→ TASK GOAL:
Answer each question from the post about the slow SQL table update.
(a) Which database system holds the table?
(b) About how long does the current update process take?
(c) How many columns are in the table schema?

[start TEXT BLOCK]

1

Problem description

In an ETL pipeline, we update a table from an SQL database with a pandas dataframe. The table has about 2 milion rows, and the dataframe updates approximately 1 million of them. We do it with SQLAlchemy in Python, and the database is SQL Server (I think this is not too relevant for the question, but I'm writing it for the sake of completeness).

At the moment, the code is "as found", the update consisting of the following steps:

  1. Split the dataframe in many dataframes (the number appears to be fix and arbitrary, does not depend on the dataframe size).
  2. For each sub-dataframe, do an update query.

As it is, the process takes what (in my admittedly very limited SQL experience) appears to be too much time, about 1-2 hours. The table schema consists of 4 columns:

  • An id as the primary key
  • 2 columns that are foreign keys (primary keys in their respective tables)

[end TEXT BLOCK]
[start DATA ROWS]

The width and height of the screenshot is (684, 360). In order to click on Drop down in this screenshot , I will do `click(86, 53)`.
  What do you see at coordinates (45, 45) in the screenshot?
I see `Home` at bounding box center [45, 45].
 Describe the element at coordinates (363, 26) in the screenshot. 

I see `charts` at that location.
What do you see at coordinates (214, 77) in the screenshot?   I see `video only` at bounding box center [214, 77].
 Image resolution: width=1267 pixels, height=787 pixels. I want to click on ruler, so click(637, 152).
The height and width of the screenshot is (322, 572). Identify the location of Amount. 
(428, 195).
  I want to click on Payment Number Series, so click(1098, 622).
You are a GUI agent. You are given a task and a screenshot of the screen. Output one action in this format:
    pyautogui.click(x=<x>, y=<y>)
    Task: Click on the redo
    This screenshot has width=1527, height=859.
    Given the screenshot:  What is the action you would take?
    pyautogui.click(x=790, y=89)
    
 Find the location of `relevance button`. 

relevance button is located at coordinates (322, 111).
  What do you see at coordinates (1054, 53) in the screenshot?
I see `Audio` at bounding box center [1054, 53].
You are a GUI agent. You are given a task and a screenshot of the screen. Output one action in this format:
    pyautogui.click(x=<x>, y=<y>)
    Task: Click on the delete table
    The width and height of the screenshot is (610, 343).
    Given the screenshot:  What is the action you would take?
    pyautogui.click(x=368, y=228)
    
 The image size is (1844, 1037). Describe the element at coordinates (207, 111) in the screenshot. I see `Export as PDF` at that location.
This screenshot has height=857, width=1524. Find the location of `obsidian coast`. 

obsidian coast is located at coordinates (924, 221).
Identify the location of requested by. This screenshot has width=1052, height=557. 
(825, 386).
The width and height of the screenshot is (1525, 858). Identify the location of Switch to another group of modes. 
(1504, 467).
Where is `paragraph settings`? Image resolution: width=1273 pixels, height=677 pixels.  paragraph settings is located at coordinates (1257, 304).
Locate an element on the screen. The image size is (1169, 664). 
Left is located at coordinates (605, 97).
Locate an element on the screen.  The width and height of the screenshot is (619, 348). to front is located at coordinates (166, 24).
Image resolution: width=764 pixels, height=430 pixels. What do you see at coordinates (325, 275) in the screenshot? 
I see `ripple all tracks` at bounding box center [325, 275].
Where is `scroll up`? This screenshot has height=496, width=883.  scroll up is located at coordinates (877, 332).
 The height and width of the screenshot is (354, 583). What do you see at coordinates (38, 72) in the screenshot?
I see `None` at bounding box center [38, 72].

[end DATA ROWS]

→ EXERCISE RESPONSE:
(a) SQL Server
(b) About 1-2 hours
(c) 4